The example below shows what's going on (run this inside a python shell):
import os, sys
print(sys.executable) # works this time
os.execve("/usr/bin/python", [], {}) # drops me into a new python shell
import sys # yes, again
print(sys.executable) # is empty
The full output of me running the commands above in a python shell:
lptp [ tmp ]: python
Python 2.7.10 (default, Oct 14 2015, 16:09:02)
[GCC 5.2.1 20151010] on linux2
Type "help", "copyright", "credits" or "license" for more information.
>>> import os, sys
>>> print(sys.executable) # works this time
/usr/bin/python
>>> os.execve("/usr/bin/python", [], {}) # drops me into a new python shell
Python 2.7.10 (default, Oct 14 2015, 16:09:02)
[GCC 5.2.1 20151010] on linux2
Type "help", "copyright", "credits" or "license" for more information.
>>> import sys # yes, again
>>> print(sys.executable) # is empty
>>>
sys.executable
being empty is causing me problems, most notably that platform.libc_ver()

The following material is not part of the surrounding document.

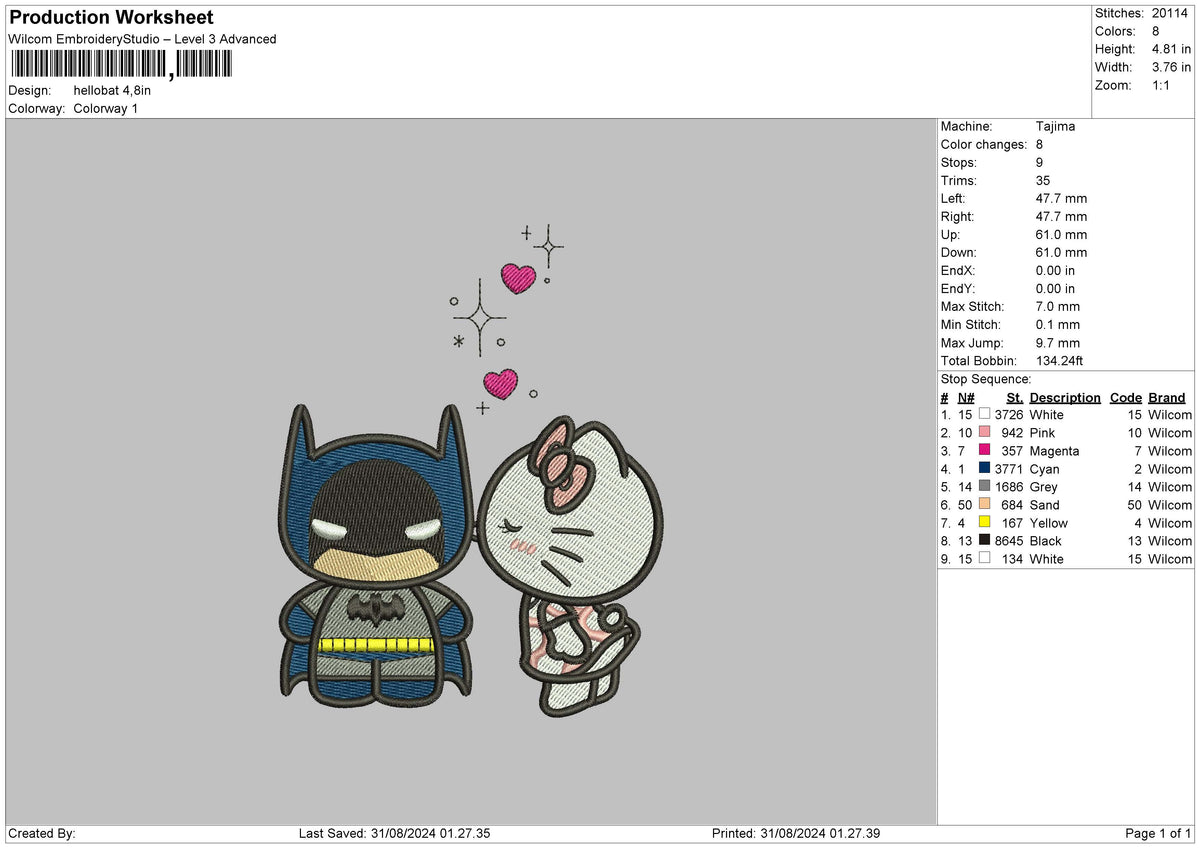
Task: Select the first White thread swatch
Action: pyautogui.click(x=984, y=414)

fails because sys.executable
is empty:
>>> import platform
>>> platform.libc_ver()
Traceback (most recent call last):
File "<stdin>", line 1, in <module>
File "/usr/lib/python2.7/platform.py", line 163, in libc_ver
f = open(executable,'rb')
IOError: [Errno 21] Is a directory: '/tmp'
Note that the example above was run after calling os.execve(...)
Python relies on argv[0]
and several environment variables to determine sys.executable
. When you pass an empty argv and environment, Python doesn't know how to determine its path. At the very least, you should provide argv[0]
:
os.execve('/usr/bin/python', ['/usr/bin/python'], {})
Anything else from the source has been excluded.